L'ambassadeur qui exhibe son passeport diplomatique pour franchir, en vertu de son immunité, les contrôles aéroportuaires sans que sa valise soit fouillée est-il un vrai diplomate, ou un terroriste muni de tout l'attirail nécessaire pour faire exploser son avion en vol?

Ce scénario hypothétique semble tracasser les responsables de la sûreté aérienne.

Un bulletin interne Menaces et tendances de l'Administration canadienne de la sûreté du transport aérien (ACSTA), obtenu par La Presse en vertu de la Loi sur accès à l'information, traite de la «possibilité que des terroristes utilisent des faux documents d'identité, passeports et valises diplomatiques pour embarquer clandestinement des explosifs à bord des avions».

L'article 27 de la Convention de Vienne interdit en effet strictement la fouille ou le contrôle des valises diplomatiques.

Sur le site internet du ministère des Affaires étrangères du Canada, il est d'ailleurs écrit que le «Canada considère l'inspection aux rayons X et toute autre forme d'examen électronique des valises diplomatiques comme équivalant à leur ouverture» et comme «une violation inadmissible» !

«Les diplomates doivent se soumettre aux mêmes contrôles que les passagers à moins d'une exemption émise par le gouvernement, mais leurs valises ne sont pas fouillées à la condition de présenter la documentation légitime à nos agents», précise Mathieu Larocque, responsable des communications à l'ACSTA.

Un juste équilibre

Les auteurs des documents consultés mentionnent que cette tactique qui permet de «contourner les contrôles de sécurité» est déjà employée par les narcotrafiquants. «Les organisations terroristes cherchent en permanence à développer des méthodes nouvelles et innovantes pour mener leurs attaques», lit-on par ailleurs.

«C'est vrai que l'objectif des terroristes est de déjouer les mesures de sécurité, et le nôtre est qu'ils n'y parviennent pas», résume Mathieu Larocque.

Pour l'ex-numéro 2 du SCRS, aujourd'hui à la tête de la société-conseil ISECIS, Ray Boisvert, «le défi dans le monde aérien est de gérer le risque, de trouver un équilibre entre la nécessaire facilité de déplacement des individus et les impératifs sécuritaires sans tomber dans la paranoïa».

Les documents de renseignement et d'analyse obtenus auprès de l'ACSTA notent néanmoins un «regain» des «complots et attaques visant l'aviation» depuis 2009.

Au banc des accusés, Al-Qaïda dans la péninsule arabique (AQPA), basée au Yémen, à qui l'on attribue quatre de ces évènements entre 2009 et 2012 inclusivement.
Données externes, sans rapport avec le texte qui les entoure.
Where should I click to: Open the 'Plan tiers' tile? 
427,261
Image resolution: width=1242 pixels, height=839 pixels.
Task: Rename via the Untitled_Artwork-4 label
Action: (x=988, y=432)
Deux se sont concrétisés, sans faire de victimes toutefois.

Leur artificier présumé, le Saoudien Ibrahim Hassan al-Asiri, semble n'être jamais à court d'idées. Déjà «inventeur» du slip et des cartouches d'imprimantes piégées à la penthrite, ainsi que des liquides explosifs dissimulés dans des bouteilles de boisson, il aurait mis au point un explosif liquide dont on imbiberait les vêtements du futur kamikaze et qui serait indétectable lors des contrôles aéroportuaires.

C'est du moins ce qu'ont affirmé récemment des officiels américains en marge de l'alerte aux attentats qui vient d'entraîner la fermeture d'ambassades occidentales de l'Afrique au Moyen-Orient.

Avantage aux terroristes

«L'avion demeure en effet une cible de choix pour les groupes terroristes», reconnaît Mathieu Larocque. Un des documents d'analyse de l'ACSTA anticipe d'ailleurs plusieurs autres attaques à «petite échelle et non grandioses» au cours des cinq prochaines années.

Sauf qu'à ce jeu du chat et de la souris, ce sont toujours les terroristes qui ont forcé la mise en place de nouvelles mesures après leurs attaques réussies ou déjouées, et non les autorités, a priori. On doit enlever ses chaussures à cause de Richard Reid, le shoe bomber, passer dans des scanneurs qui vous déshabillent pour détecter des bombes cachées sous les vêtements. Et on ne peut plus embarquer des bouteilles de plus de 100 ml de liquide ou de gel en réaction à un complot déjoué en 2006 visant sept avions à destination notamment de Montréal et de Toronto. Etc.

«Effectivement, les prédateurs ont toujours l'avantage, tandis que nous, nous sommes sur la défensive, note Ray Boisvert. Il faut investir plus dans le renseignement pour agir en amont plutôt que d'être condamnés seulement à réagir. [...] Le combat n'est pas terminé contre Al-Qaïda malgré la mort de Oussama ben Laden. Seul un chapitre a été refermé.»